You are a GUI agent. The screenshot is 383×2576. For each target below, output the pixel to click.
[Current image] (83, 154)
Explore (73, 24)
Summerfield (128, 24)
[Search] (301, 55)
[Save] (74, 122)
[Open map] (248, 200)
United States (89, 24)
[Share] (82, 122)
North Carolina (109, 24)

= = = = = = =

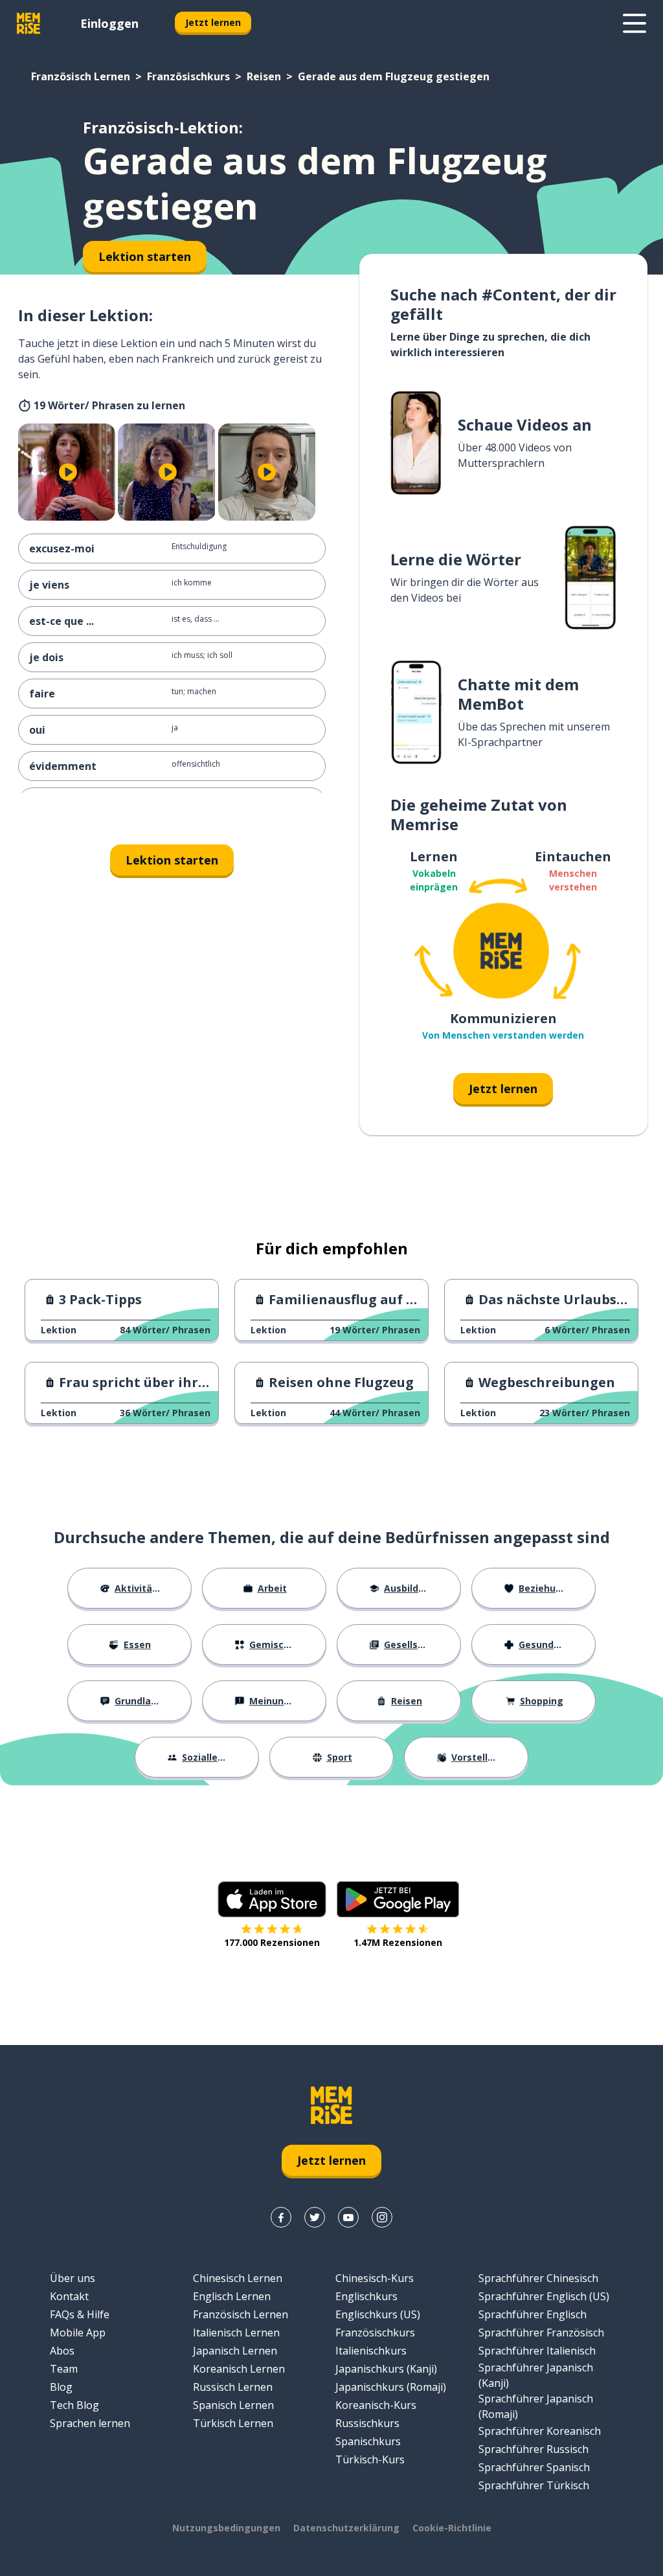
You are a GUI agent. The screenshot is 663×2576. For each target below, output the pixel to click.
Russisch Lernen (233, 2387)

= = = = = = =

Task to complete |
Show, from the entries above, every line that includes the string "below".

Exercise solution |
You are a GUI agent. The screenshot is 383×2576. For each target below, output the pixel to click.
You are a GUI agent. The screenshot is 663×2576. For each target below, output the pixel to click.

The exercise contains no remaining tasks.